Low BID

Downtown Development Authority Director Margaret Woodard wasn’t feeling all that good before addressing commissioners at Monday’s committee meetings. She could only have been feeling worse after it was over.

Woodard was there to inform commissioners that the Business Improvement District (BID) was 20 votes short of the 51 percent of property owners needed for renewal.

If she didn’t get the 51 percent before noon on Monday, Woodard said she would remove it from Tuesday’s commission agenda, which seems an odd move, since she also announced a public meeting right before the commission meeting — a meeting that would be moot if without the 51 percent and perhaps counterproductive with it, since Commissioner Jerry Brigham confirmed with legal council that even with the 51 percent, the commission could still consider whether or not to approve it.

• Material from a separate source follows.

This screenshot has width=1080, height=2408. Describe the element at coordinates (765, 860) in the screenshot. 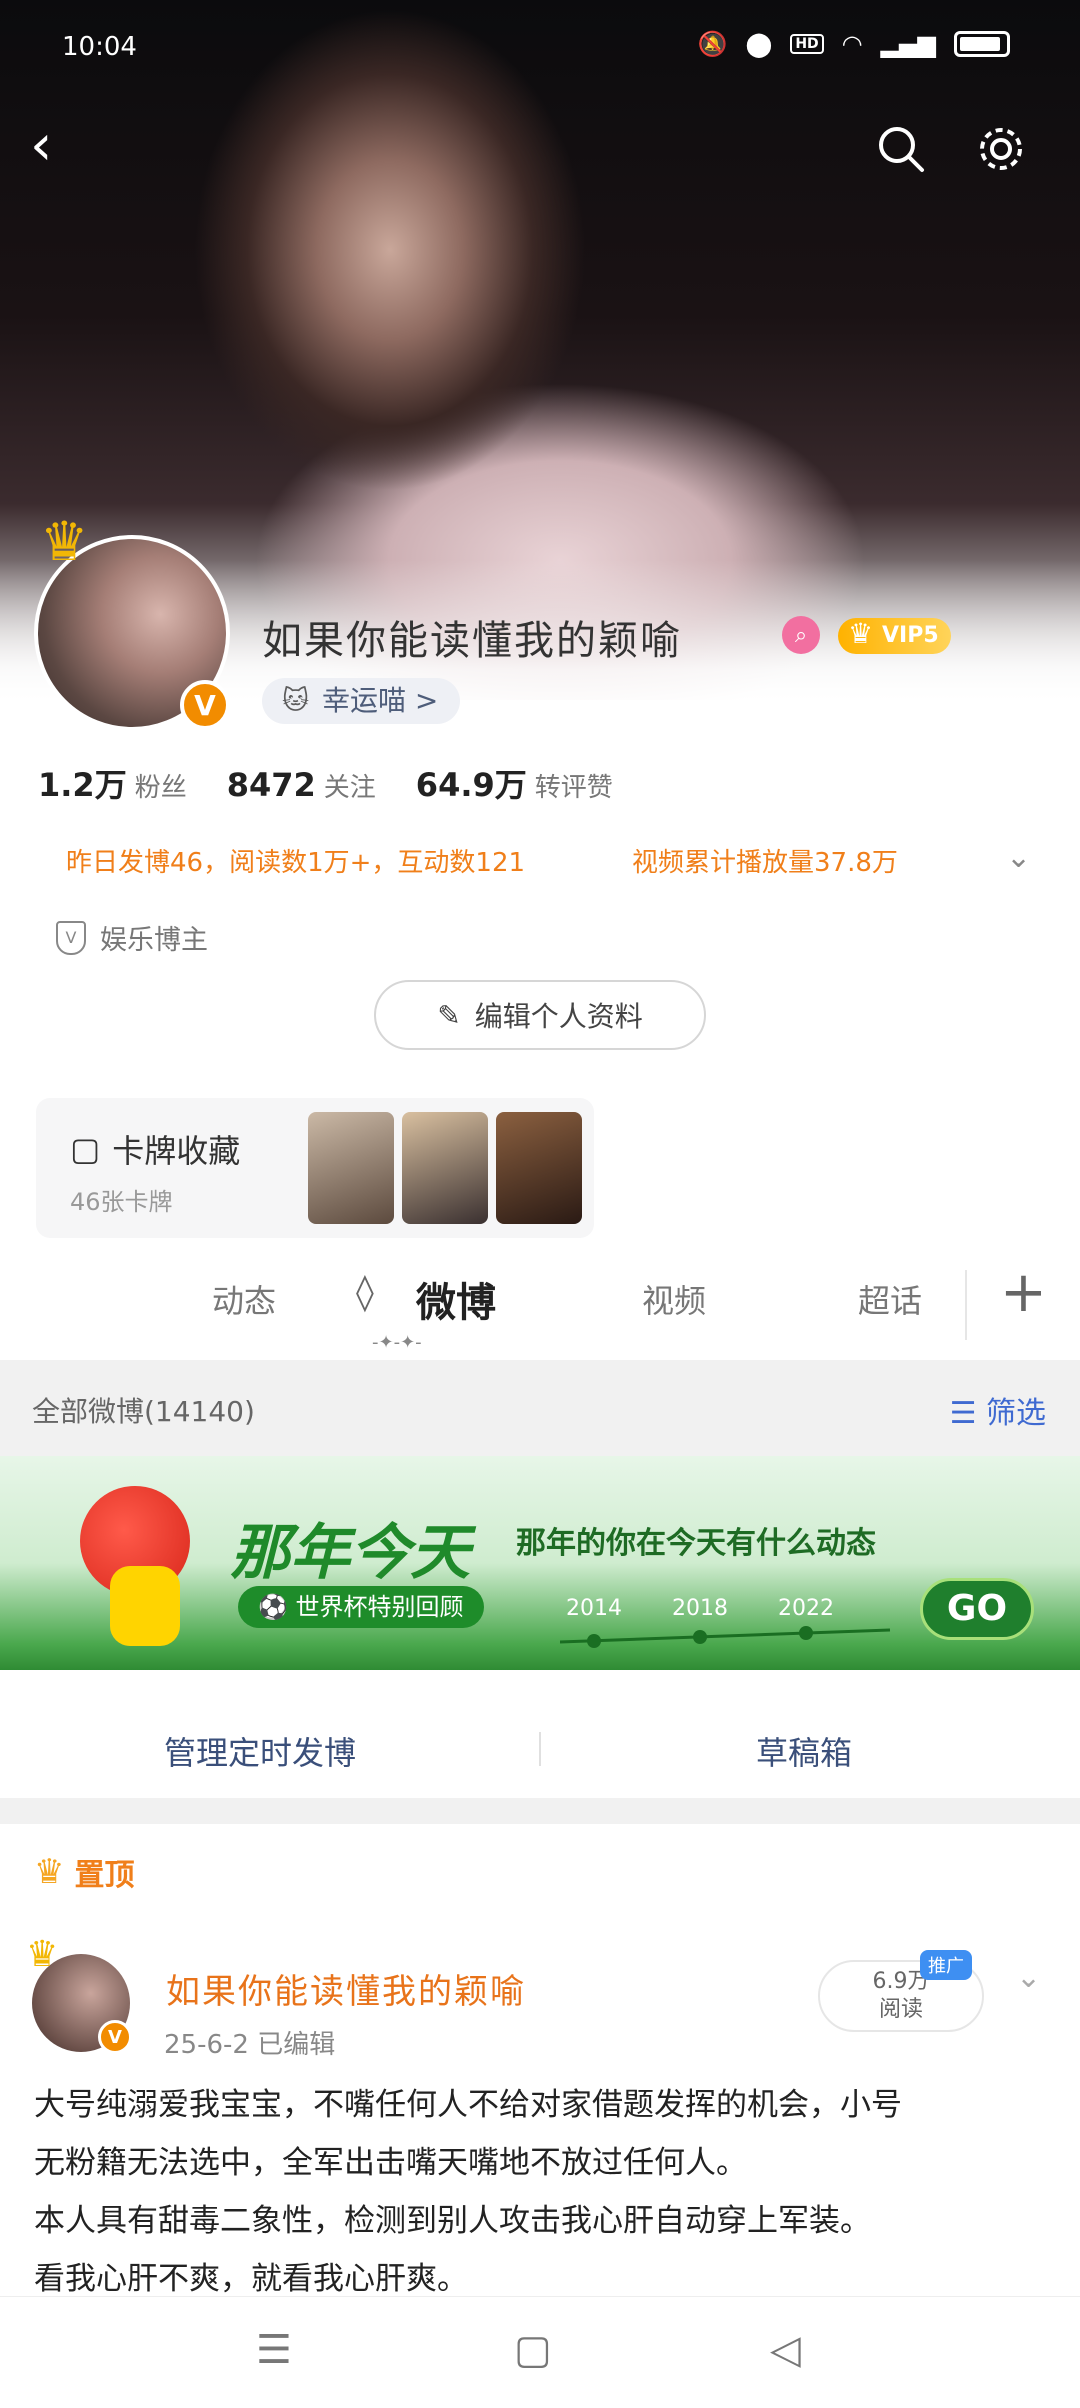

I see `summary-video: 视频累计播放量37.8万` at that location.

The BID, created in 2007, was intended to provide extra funds to help the Broad Street area become a destination spot similar to those in Charleston and Savannah, and it has several things going against it, not the least of which is the fact that it has fallen short of many of its originally stated goals — things like safety, maintenance, marketing, business recruitment and business retention.

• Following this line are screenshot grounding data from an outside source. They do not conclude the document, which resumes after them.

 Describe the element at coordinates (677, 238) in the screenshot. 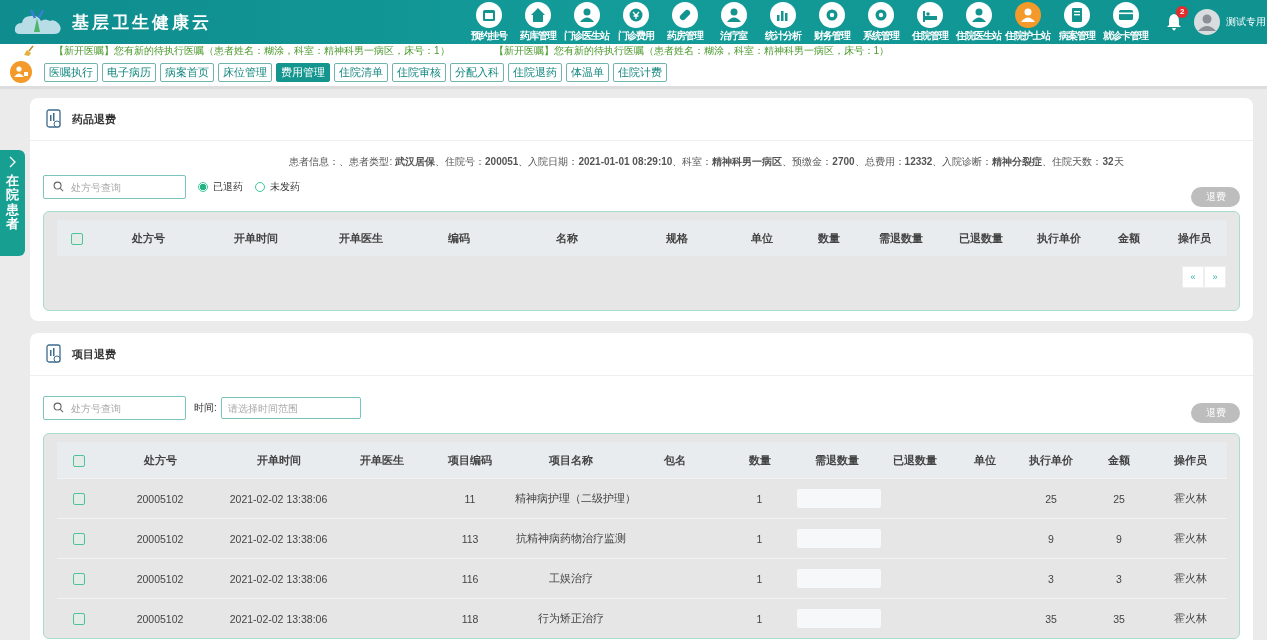

I see `column-header: 规格` at that location.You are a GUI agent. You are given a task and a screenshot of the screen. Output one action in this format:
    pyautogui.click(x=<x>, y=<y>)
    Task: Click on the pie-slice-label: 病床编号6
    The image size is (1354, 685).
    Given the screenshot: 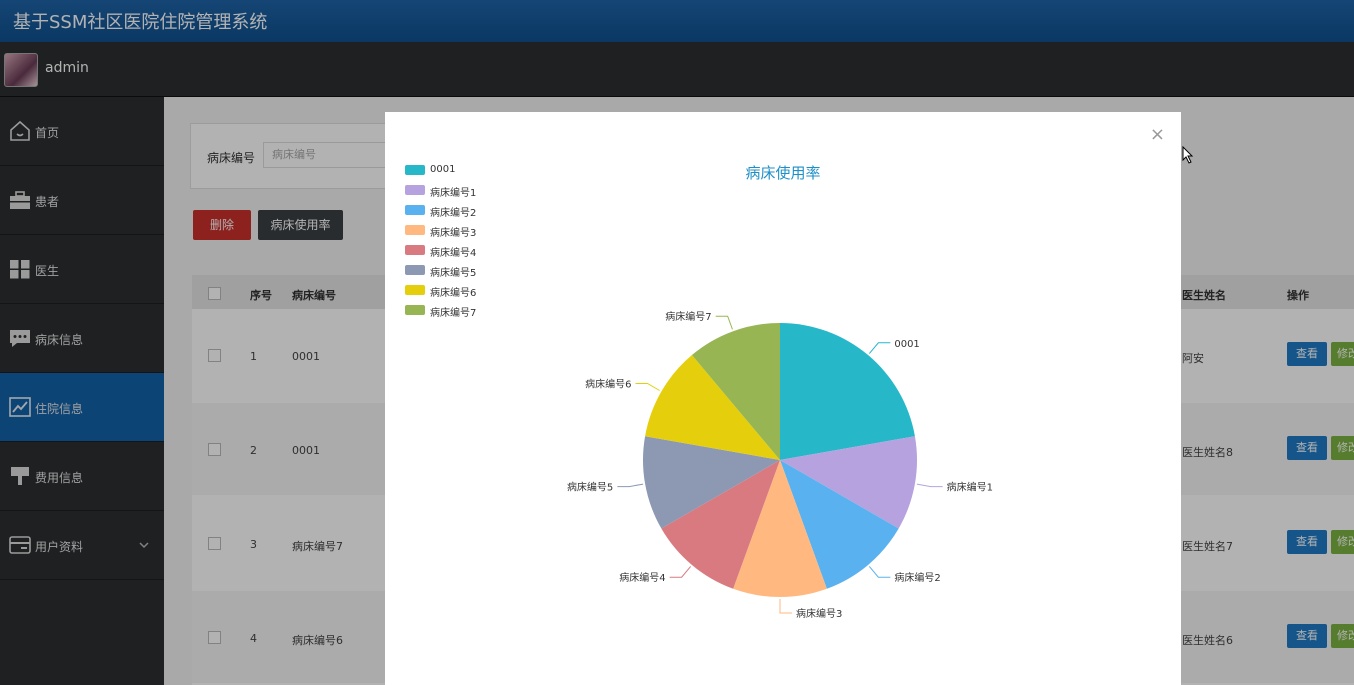 What is the action you would take?
    pyautogui.click(x=608, y=384)
    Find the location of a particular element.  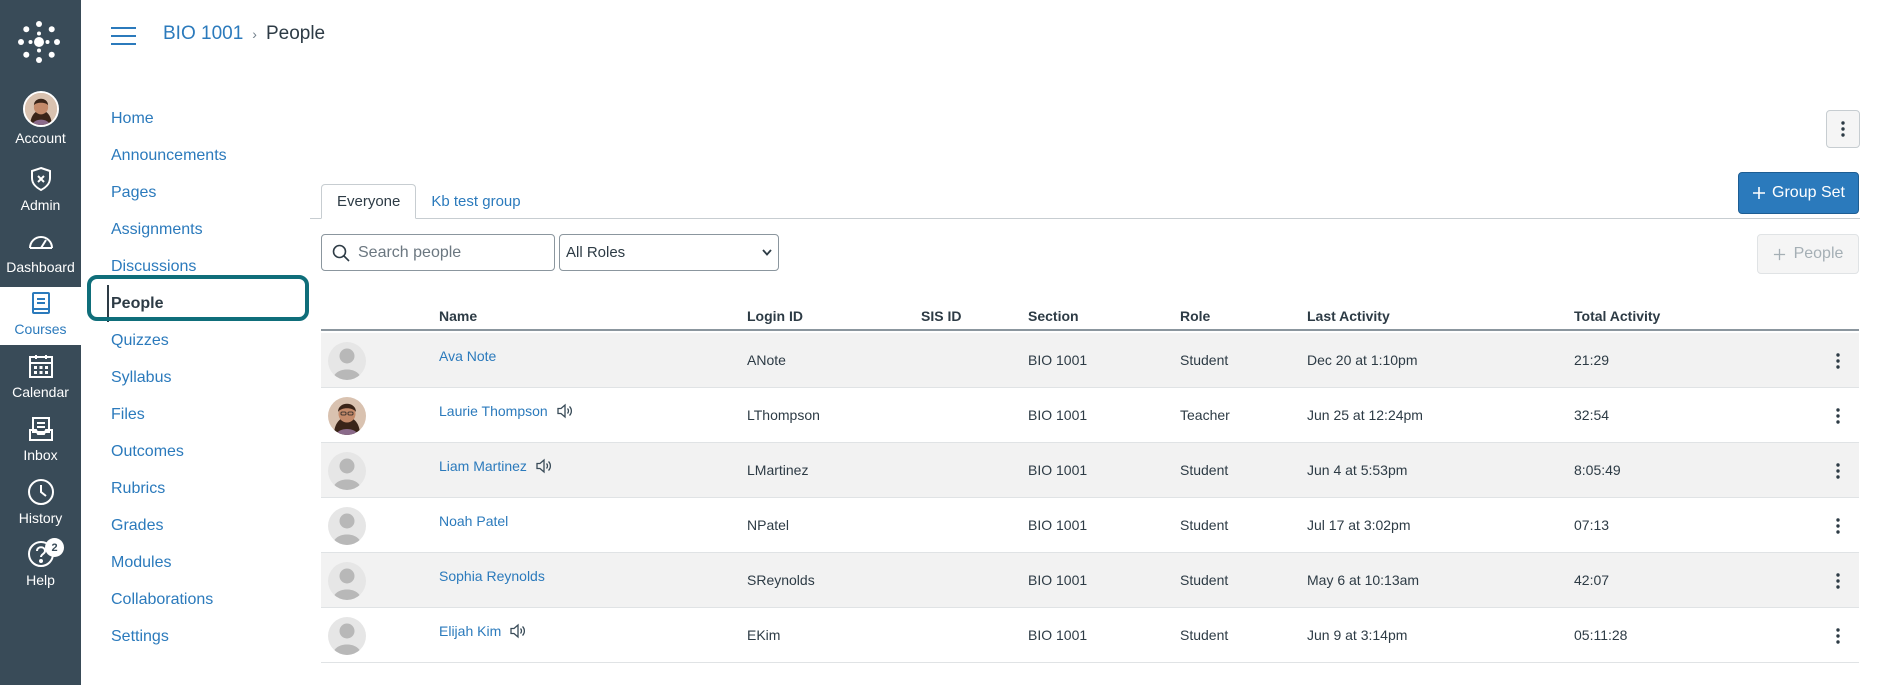

global-nav-courses: Courses is located at coordinates (40, 316).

Commissioner Wayne Guilfoyle called it a $350,000 cleaning service, then insisted that the prisoners who used to do the clean up did about as good a job. Woodard apparently considered that a compliment, because her defense for the lack of a safety component rested squarely in the idea that sometimes cleanliness can be considered safety.

That’s like using a negative to prove another negative is really a positive.

Even more unpopular than the condition of Broad Street was the revelation that the Marriott not only controls two of the 12 BID board members, but it exists in its own sub-district and is taxed at a lower rate than the rest of the business owners in the BID.

Woodard said it was because that, unlike the rest of the BID, the Marriott has its own security, landscaping and cleaning crews, but in the wake of the TEE Center/parking deck fiasco and the fact that Woodard pretty much established that no one else was getting security or landscaping services, no one seemed too impressed with her argument.